# Reservoir 51 / Atlanta Dragway



## MrRipaLip (May 18, 2012)

I was checking out Google and noticed this decent sized  reservoir just west of the Atlanta Dragway and was curious if
anyone has fished here. (or if there is water in it)  It looks like there is a boat ramp too....would love to get the jonboat in there as well.   Any info would help a bunch.


----------



## gillhunter (May 18, 2012)

That is the Commerce water shed. It is around 250 acres and has a ramp and is listed as "trolling motor only" on the High Voltage Bass Club's website. I have not fished it.


----------



## MrRipaLip (May 18, 2012)

Much obliged Gill !!


----------



## briandawg59 (May 18, 2012)

I live just down the road from there and have looked at it before. The only ramp I could find would not support a trailer being backed down. That said, there were people fishing in it with aluminum jon boats when I was there. I assumed they just picked it up and pushed in. I have also not heard of anyone catching any bass out of there. Just bream. But I have never fished it.


----------



## Oak-flat Hunter (May 18, 2012)

There is plenty of Bass, Bream. Shell cracker, huge cat fish and crappie and carp and hybrid bass. The only thing is it's not all that deep. Maybe 12 too 15 ft. in places or so I was told...huge bass.!!!! 10 too 12 is common..


----------



## GoldDot40 (May 18, 2012)

You 'used' to could fish the Commerce Watershed and catch some pretty good bass. I believe the quality has fallen in recent years. I have personally seen some double digit bass come out of there, but haven't heard about any in several years.

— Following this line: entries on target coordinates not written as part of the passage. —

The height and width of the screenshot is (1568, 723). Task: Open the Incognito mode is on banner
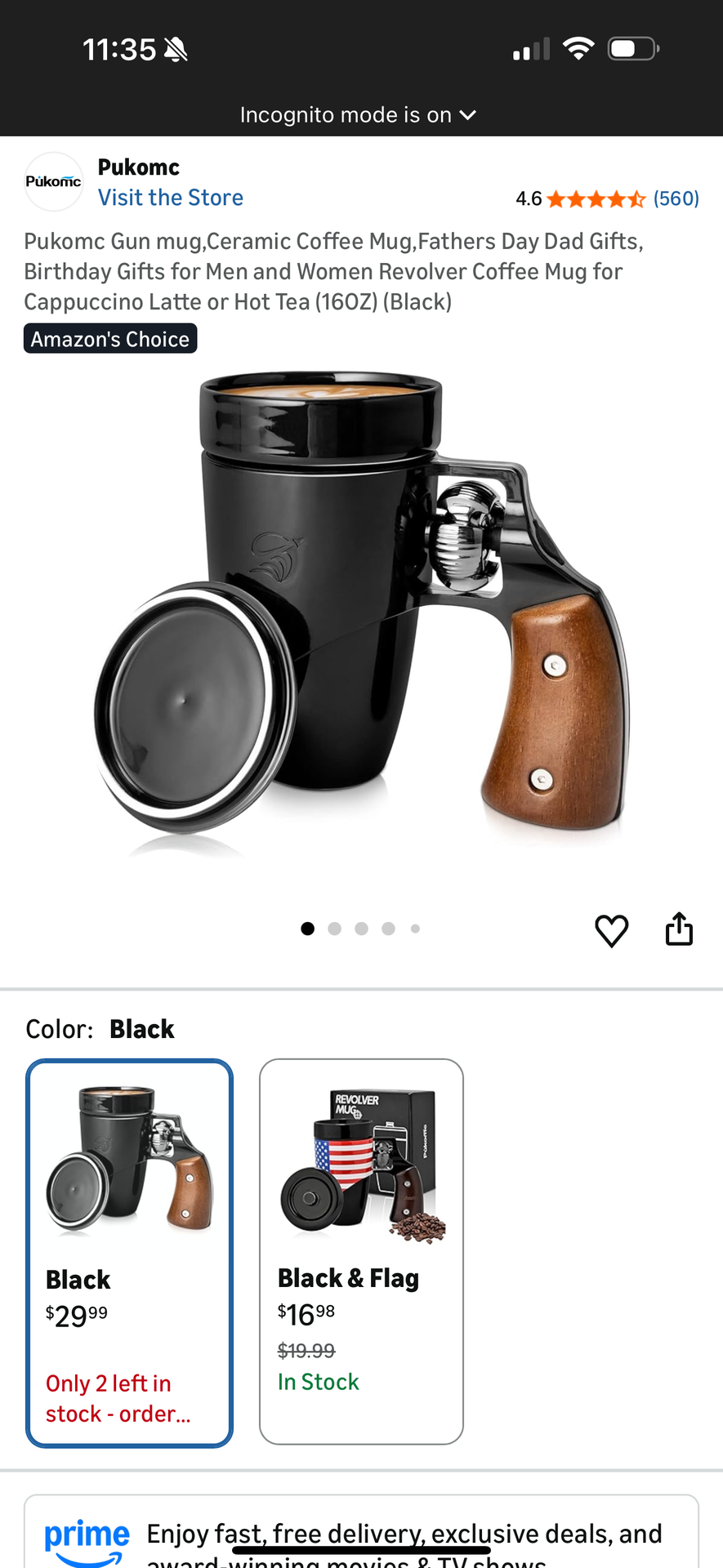click(x=358, y=115)
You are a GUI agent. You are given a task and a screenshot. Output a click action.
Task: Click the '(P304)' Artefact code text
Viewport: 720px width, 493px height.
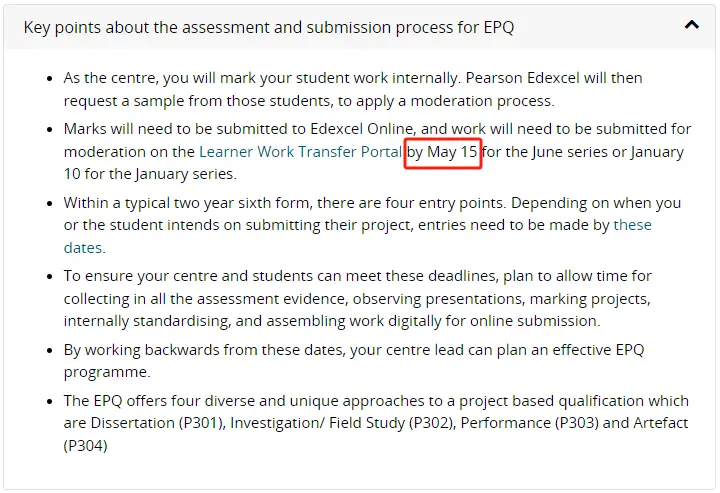[x=85, y=446]
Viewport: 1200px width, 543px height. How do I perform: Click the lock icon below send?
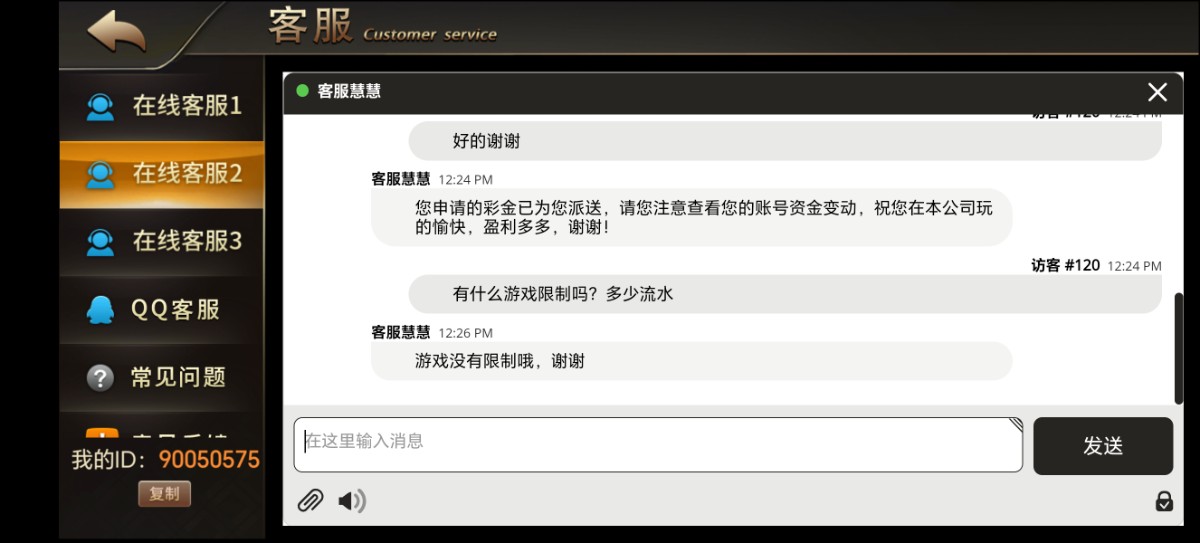click(1164, 501)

You can go down on the lower side of the dam where the spillway is and catch carp all day long, too.


----------



## almoore (May 18, 2012)

Bassquatch,

Can you sight fish for the carp in shallow water or do you have to use bait on the bottom?  Thanks.  Always looking for carp stalking spots.


----------



## LeadSlinger89 (May 18, 2012)

born and raised near the water shed. spent alot of time rowing and trolling in it. and throwing from the bank. used to be alot of good fish in it, but over the past few years, its fallen off a LOT. very few fish, and the ones you do catch look like theyre about starved... worth it if you happen to be in the area


----------



## MrRipaLip (May 18, 2012)

I appreciate the info fellas... I will give it a go either this weekend or next.  Thanks again!


----------



## jack butler (May 21, 2012)

fished it the other day from a boat ramp is ok limited parking shallow about 10 avg muddy lots of shore stucture there about 5 hrs caught 3 best 3 1/2


----------